Passion Sunday A 2011

The controversial theologian Jacques Pohier published a book some years ago entitled, God In Fragments.  He states that our understanding and our experiences of God is rather fragmentary.  According to Pohier, we try to assemble these fragments into some meaning.  With today’s Gospel being so long, I wish to just give you some fragmentary thoughts.

Jesus goes to the Mount of Olives.  This is where King David went as he flees from his son Absolom.  David weeps there when he finds out his own advisor sold him out.  Jesus goes and weeps because he was betrayed by Judas, his own friend.  Like Jesus, we weep over betrayal and loss.

A follower uses a sword to defend Jesus.  Those who live by the sword shall perish by it.  We live by the sword.  We trust in guns or the tanks or bombs more than angels or God.  The weapons in our heart which we use against our neighbor are so often used on us.

The crowd chooses Barabbas.  The name Barabbas means son of the father.  Jesus is the true son and yet another claims his position.  Maybe we make claims that we cannot fulfill.  Perhaps we believe that we can save the world.  Or we believe the claims of others which are not true and only keep us from the truth.

God hangs on the cross.  Not much changes over time.  God is stuck in-between two criminals.  I lack such abasement and humility.  I want the throne and the scepter but his throne is the cross, his crown is thorns, and the scepter is the nails.  I want to be in the company of honest, wealthy, reputable people, but not Jesus who is in the midst of sinners, tax collectors, the sick, and the possessed.

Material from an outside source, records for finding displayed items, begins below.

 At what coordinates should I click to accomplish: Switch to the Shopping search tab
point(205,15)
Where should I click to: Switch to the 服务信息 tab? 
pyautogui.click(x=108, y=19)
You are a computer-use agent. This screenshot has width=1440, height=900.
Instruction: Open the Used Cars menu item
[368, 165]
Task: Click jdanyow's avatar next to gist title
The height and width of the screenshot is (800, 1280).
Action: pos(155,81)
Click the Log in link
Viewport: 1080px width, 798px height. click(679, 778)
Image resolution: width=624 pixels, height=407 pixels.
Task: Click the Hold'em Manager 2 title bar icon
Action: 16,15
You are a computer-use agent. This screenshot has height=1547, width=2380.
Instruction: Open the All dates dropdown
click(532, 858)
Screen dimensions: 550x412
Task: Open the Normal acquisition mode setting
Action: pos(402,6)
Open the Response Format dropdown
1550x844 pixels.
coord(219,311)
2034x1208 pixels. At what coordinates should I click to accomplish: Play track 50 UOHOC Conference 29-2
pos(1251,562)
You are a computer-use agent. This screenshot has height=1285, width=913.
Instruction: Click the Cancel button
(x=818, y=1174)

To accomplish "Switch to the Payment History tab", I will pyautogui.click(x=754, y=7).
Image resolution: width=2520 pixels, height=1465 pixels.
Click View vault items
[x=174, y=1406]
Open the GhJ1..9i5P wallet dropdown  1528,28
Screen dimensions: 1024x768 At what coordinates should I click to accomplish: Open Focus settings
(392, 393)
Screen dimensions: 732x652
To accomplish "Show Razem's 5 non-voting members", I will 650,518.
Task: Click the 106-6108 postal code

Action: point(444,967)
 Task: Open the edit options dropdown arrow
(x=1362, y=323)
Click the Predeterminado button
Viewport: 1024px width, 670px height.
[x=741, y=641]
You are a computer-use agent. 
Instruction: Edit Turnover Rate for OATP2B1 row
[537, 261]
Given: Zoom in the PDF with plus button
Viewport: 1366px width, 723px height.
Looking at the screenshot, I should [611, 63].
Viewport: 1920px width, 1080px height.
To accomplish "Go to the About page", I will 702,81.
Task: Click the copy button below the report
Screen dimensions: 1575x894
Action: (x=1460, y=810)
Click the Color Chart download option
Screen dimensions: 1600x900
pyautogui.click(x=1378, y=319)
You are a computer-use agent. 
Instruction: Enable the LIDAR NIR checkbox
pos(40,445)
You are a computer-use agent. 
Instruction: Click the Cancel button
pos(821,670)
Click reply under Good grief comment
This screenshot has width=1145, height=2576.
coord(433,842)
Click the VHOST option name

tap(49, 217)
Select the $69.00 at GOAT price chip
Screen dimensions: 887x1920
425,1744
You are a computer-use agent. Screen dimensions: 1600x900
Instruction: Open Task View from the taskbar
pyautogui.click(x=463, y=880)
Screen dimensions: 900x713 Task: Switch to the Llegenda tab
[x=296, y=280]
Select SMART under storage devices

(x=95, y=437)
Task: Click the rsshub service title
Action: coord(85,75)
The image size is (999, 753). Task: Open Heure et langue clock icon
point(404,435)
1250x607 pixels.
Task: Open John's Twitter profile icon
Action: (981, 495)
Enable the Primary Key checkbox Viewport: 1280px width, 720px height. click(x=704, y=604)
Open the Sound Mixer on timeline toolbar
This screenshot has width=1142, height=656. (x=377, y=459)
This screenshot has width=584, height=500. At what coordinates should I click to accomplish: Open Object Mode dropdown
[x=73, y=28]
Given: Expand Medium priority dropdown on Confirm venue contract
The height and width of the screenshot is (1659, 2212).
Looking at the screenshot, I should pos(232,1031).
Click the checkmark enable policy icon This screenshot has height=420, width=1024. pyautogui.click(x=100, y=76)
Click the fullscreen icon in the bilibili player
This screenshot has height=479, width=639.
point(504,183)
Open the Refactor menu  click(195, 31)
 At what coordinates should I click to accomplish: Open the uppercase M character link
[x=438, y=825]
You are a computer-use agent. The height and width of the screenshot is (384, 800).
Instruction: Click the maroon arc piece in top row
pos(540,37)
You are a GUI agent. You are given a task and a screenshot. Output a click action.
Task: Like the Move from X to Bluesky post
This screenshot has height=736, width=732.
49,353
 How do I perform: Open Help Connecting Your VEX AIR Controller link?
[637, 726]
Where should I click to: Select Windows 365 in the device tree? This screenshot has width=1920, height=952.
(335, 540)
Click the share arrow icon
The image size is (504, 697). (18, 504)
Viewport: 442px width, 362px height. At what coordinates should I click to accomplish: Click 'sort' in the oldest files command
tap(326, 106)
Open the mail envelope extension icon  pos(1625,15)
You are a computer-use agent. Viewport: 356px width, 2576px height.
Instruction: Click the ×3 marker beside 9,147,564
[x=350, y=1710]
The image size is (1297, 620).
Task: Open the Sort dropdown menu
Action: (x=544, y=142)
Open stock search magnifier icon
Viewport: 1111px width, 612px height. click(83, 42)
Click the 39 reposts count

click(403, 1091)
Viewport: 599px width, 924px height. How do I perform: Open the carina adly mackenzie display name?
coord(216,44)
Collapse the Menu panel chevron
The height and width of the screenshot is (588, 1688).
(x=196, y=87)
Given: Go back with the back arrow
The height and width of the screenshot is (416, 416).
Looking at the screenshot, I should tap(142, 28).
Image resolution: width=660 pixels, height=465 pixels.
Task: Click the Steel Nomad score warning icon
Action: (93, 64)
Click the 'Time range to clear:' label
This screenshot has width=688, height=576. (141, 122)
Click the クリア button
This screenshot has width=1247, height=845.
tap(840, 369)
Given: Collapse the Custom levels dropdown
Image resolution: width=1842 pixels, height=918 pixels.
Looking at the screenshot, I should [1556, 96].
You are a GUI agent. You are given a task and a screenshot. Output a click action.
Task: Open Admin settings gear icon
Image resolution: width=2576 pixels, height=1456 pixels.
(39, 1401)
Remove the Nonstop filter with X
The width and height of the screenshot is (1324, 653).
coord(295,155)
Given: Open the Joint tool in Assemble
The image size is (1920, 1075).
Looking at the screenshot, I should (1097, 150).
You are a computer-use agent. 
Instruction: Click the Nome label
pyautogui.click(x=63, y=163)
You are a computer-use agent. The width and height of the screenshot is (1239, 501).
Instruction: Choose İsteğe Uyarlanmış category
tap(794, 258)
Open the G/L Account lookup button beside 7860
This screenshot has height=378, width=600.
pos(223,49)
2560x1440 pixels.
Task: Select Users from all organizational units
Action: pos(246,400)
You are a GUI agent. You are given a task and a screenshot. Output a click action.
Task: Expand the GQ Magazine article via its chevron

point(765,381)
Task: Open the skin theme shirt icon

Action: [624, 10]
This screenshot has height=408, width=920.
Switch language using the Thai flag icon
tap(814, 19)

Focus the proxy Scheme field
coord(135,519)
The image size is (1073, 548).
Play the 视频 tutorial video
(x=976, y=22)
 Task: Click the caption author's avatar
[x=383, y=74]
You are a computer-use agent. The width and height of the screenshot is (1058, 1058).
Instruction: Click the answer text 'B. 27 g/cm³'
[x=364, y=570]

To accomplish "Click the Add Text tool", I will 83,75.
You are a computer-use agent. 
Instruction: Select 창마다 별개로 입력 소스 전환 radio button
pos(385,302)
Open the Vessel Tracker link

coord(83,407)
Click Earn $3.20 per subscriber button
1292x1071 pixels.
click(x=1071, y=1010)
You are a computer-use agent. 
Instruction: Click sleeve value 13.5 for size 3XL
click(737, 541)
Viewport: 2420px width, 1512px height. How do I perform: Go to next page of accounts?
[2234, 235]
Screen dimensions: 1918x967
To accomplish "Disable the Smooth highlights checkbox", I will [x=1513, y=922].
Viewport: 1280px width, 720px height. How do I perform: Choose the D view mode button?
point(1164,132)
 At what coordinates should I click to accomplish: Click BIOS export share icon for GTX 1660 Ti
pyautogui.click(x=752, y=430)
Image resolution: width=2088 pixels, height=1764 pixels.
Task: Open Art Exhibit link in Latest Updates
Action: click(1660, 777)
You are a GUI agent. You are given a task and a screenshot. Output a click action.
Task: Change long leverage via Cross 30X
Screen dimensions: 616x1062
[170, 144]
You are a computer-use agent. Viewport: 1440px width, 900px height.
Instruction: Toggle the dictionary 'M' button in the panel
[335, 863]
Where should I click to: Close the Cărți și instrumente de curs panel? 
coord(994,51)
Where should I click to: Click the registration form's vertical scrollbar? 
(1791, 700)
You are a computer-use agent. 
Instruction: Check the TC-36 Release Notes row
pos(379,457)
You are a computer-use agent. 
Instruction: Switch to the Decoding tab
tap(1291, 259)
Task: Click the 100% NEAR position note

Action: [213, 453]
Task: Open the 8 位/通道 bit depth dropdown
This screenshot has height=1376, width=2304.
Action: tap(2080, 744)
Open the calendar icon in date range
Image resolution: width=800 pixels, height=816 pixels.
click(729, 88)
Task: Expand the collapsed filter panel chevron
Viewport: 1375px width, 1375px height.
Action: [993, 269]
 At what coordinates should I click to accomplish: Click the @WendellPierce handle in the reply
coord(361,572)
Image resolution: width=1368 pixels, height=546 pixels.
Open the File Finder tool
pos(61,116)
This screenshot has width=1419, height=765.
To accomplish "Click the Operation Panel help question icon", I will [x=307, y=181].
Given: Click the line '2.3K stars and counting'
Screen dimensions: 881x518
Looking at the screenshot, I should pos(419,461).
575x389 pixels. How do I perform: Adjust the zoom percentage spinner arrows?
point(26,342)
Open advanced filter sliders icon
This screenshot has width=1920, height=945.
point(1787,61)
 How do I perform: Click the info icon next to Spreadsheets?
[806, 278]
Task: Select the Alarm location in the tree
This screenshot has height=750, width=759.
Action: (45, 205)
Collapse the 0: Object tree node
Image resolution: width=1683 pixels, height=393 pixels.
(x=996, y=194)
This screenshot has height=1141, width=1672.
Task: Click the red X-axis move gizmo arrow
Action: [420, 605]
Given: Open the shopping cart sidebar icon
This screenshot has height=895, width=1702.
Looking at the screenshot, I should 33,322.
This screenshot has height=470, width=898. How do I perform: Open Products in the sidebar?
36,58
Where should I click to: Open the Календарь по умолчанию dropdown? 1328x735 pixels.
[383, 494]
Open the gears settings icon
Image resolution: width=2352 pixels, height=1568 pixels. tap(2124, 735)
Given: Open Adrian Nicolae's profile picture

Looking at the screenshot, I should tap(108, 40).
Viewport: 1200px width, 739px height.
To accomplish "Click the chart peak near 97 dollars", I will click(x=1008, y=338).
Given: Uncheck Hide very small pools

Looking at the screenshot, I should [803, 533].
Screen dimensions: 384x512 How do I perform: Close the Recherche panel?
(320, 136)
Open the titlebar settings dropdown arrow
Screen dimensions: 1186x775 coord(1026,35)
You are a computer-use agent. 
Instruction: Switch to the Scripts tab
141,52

The Jews call for the blood of Jesus to be on them and their children.  They do not know what they ask.  Some use this passage to condemn Jews as forsaken by God, yet it is the blood of Jesus that brings forgiveness.  Even though they do not understand, they ask for salvation.  If the blood of Jesus is on them then they are forgiven, they are washed clean.

Jesus fails completely.  He began full of hopes and dreams but he failed.  Few people listened and acted on his words.  The people he was sent to save rejected his message and killed him.  We too are failures.

The centurion recognizes who Jesus is only after Jesus died.  Maybe we only recognize the greatness of others until it is too late.  The centurion is an outsider but he makes a confession of faith.  Perhaps we exclude other people as outsiders but their confessions of faith can be greater than ours.

The tomb is a sign of death.  There is no hope because the dead do not rise.  As the psalm says, “neither do those who go into the pit await your kindness.”  It is over so we should return to our old way of living.  Or is there another chapter to be written that will change death into a promise of hope?